As NATO expanded, the US and NATO engaged in a variety of actions that
Russian leaders would predictably see as militarily threatening. The U.S.
withdrew from the Anti-Ballistic and the intermediate-range nuclear missile
treaties, and then ignored Russian attempts to negotiate a bilateral moratorium
on deployments. The U.S. deployed nuclear-capable missile launch systems in
Romania and planned them for Poland and perhaps elsewhere. The US and NATO
conducted live-fire rocket exercises in Estonia to practice striking targets
within Russia, and the US and NATO conducted massive 32-nation military training
exercises near Russia’s border.
In Ukraine specifically, the US and NATO exacerbated the country’s internal
divisions. The US involved itself in the 2014 coup against the democratically
elected President of Ukraine and in the choice of his replacement. Instead of
pressing for a negotiated settlement between Ukraine’s post-coup government and
pro-Russian autonomists in the Donbas, the US poured armaments into Ukraine,
stepped up military training of Ukrainian forces, and supported
ultra-nationalist and anti-Russian (some Neo-Nazi) groups and militias,
Even on the precipice of war in late 2021, the U.S. and NATO refused to
renounce plans to incorporate Ukraine into NATO. Indeed, the US refused to even
discuss the question.

MATERIAL SUPPLIED:
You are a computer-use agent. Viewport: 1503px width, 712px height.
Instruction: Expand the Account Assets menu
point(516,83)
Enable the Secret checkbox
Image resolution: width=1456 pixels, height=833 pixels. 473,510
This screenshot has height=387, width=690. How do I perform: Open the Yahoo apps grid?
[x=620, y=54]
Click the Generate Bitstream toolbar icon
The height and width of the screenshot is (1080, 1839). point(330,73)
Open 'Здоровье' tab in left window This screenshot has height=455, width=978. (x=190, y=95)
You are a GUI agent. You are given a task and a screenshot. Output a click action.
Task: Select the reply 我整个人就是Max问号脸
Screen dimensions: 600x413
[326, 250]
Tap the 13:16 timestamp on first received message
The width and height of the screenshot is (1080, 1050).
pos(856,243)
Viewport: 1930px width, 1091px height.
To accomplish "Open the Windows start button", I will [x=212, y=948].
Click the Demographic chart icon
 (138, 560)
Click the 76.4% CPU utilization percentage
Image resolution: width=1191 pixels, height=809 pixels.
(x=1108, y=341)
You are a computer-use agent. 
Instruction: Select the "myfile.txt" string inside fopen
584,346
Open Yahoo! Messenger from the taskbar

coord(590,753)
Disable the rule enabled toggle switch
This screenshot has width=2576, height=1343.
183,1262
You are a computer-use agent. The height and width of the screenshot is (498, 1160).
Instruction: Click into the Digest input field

EXERCISES TO COMPLETE:
1 > Answer these questions from the NATO passage:
(a) In which country did the U.S. deploy nuclear-capable missile launch systems?
(b) Where did the US and NATO hold live-fire rocket exercises?
(c) In late 2021, what plans did the U.S. and NATO refuse to renounce?
2 > Echo the NATO passage word for word, everything from "withdrew from the" down to "near Russia’s border.".
Answer using only the NATO passage, not the items.

THE SOLUTIONS:
1 >
(a) Romania
(b) Estonia
(c) Plans to incorporate Ukraine into NATO

2 >
withdrew from the Anti-Ballistic and the intermediate-range nuclear missile
treaties, and then ignored Russian attempts to negotiate a bilateral moratorium
on deployments. The U.S. deployed nuclear-capable missile launch systems in
Romania and planned them for Poland and perhaps elsewhere. The US and NATO
conducted live-fire rocket exercises in Estonia to practice striking targets
within Russia, and the US and NATO conducted massive 32-nation military training
exercises near Russia’s border.